Column #23

Quilt Raising

Nina Maxine Groves, the inspiration behind the American Quilt Barn Trail.  Photo by Kim Walker of the Voinovich School of Leadership and Public Affairs.


The Groves' tobacco barn in Adams County, Ohio sporting its Snail's Trail quilt square. Photo courtesy of the  Athens Photographic Project


If you love quilts, chances are that you also love a quilter—someone whose interest in quilts or proficiency at making them inspired your own fascination. For Donna Sue Groves, the creative spark behind the American Quilt Barn Trail, that someone was her mother, Nina Maxine Groves.

Donna Sue’s first memory of her mother making quilts came when she was five-years old, and Nina Maxine made her a doll quilt. Nina Maxine had learned to quilt from her own mother and grandmother (and they from theirs for generations back) in West Virginia.

Appalachian resilience and resourcefulness were a part of Nina Maxine’s heritage—stretching a dime and making the most of what she had were bred-in qualities. She learned to knit using coat hanger wire and she sewed and knitted all of Donna Sue’s clothing and sweaters, expertly duplicating expensive store-bought styles at a fraction of their cost.

When Donna Sue and her brother were growing up, Nina Maxine (a school teacher) made up a car game for them to play to pass the time while driving to visit their grandparents, as they frequently did. They called it the barn game, and it involved spotting barns along the road and scoring points based on such things as the barn’s type, shape, or color.

Donna Sue recalls her mother sitting in the front seat, always working on a quilt block or other type of handwork, and making the game into an impromptu history lesson, generating discussion on who might have built the barns and why. In this manner, barns and quilts and a mother’s love became inextricably bound together in Donna Sue’s mind.
━━━━━━━━━━━━━━━━
_Task requirements:_
**A)** Please explain, in one to three sentences, how the quilt column says barns and quilts became bound together in Donna Sue's mind.
**B)** According to the quilt column, who taught Nina Maxine Groves to quilt?

_Provided material:_
━━━━━━━━━━━━━━━━
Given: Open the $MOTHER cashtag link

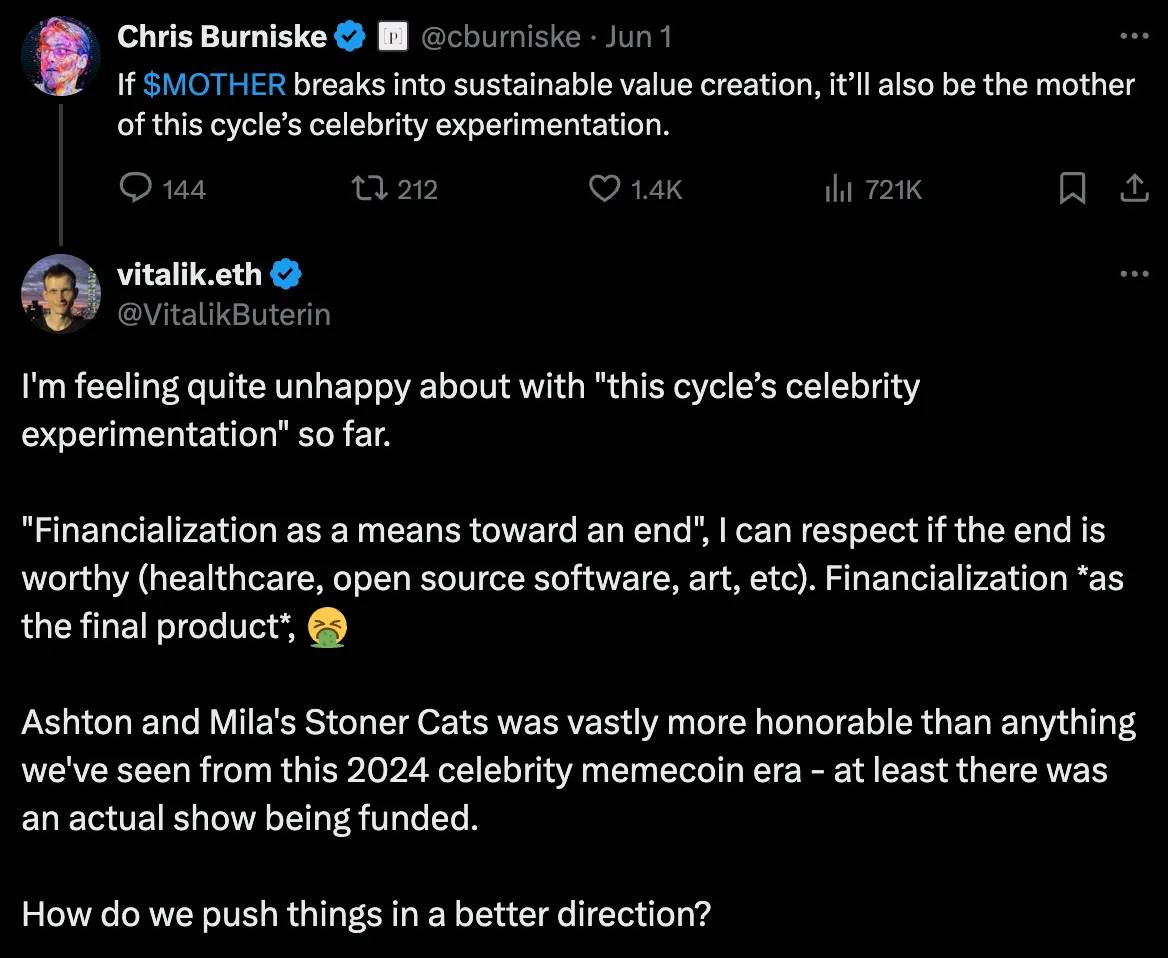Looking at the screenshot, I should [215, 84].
━━━━━━━━━━━━━━━━
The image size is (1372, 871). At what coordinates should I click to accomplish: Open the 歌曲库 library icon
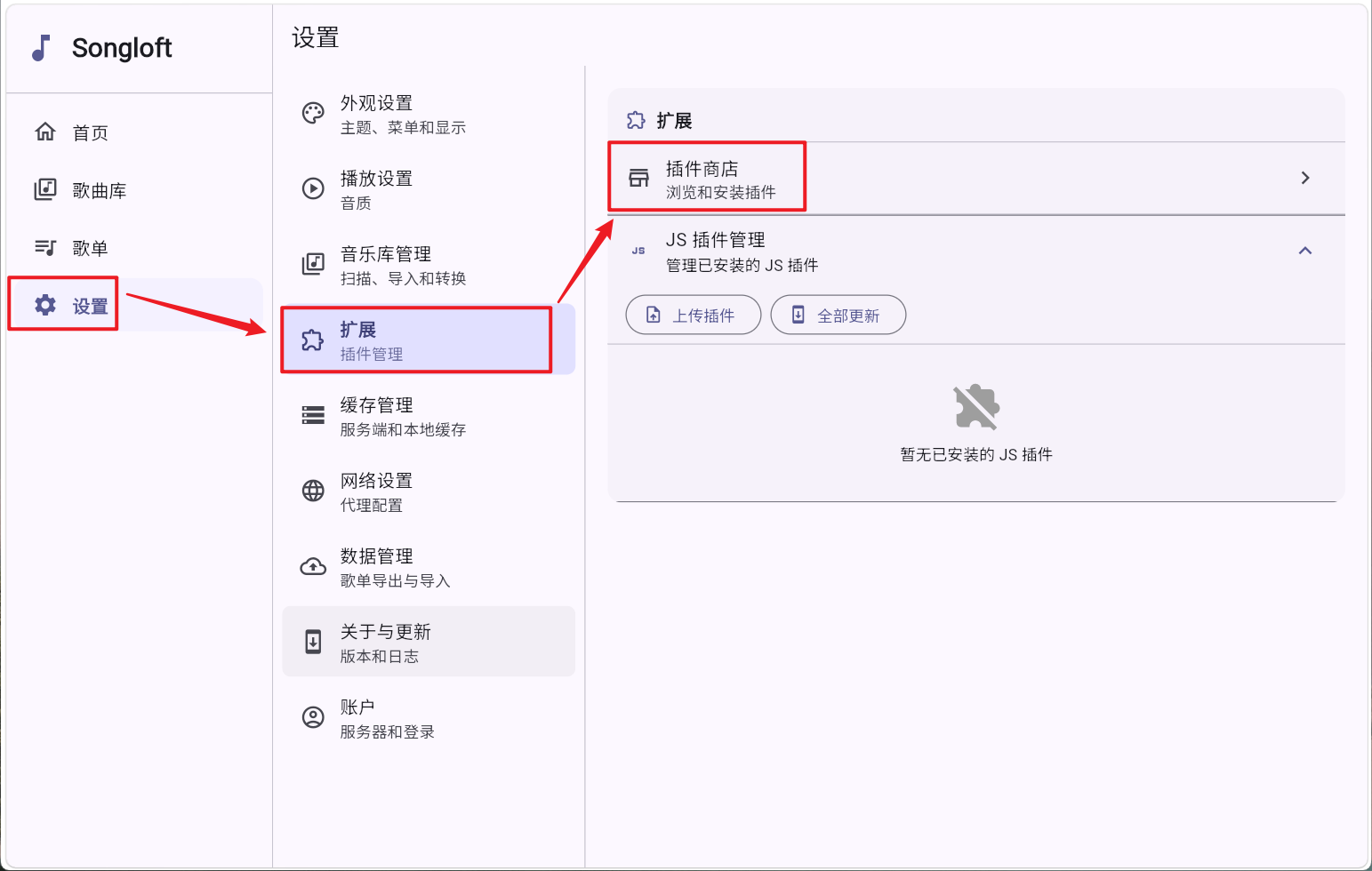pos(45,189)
━━━━━━━━━━━━━━━━
_Solutions in order:_
**A)** On drives to visit her grandparents, Donna Sue played the barn game her mother made up, spotting barns and scoring points for their type, shape or color. Meanwhile her mother sat in the front seat working on a quilt block or other handwork and turned the game into a history lesson about who might have built the barns and why. In this way, barns, quilts and a mother's love became inextricably linked for her.

**B)** Her own mother and grandmother, in West Virginia.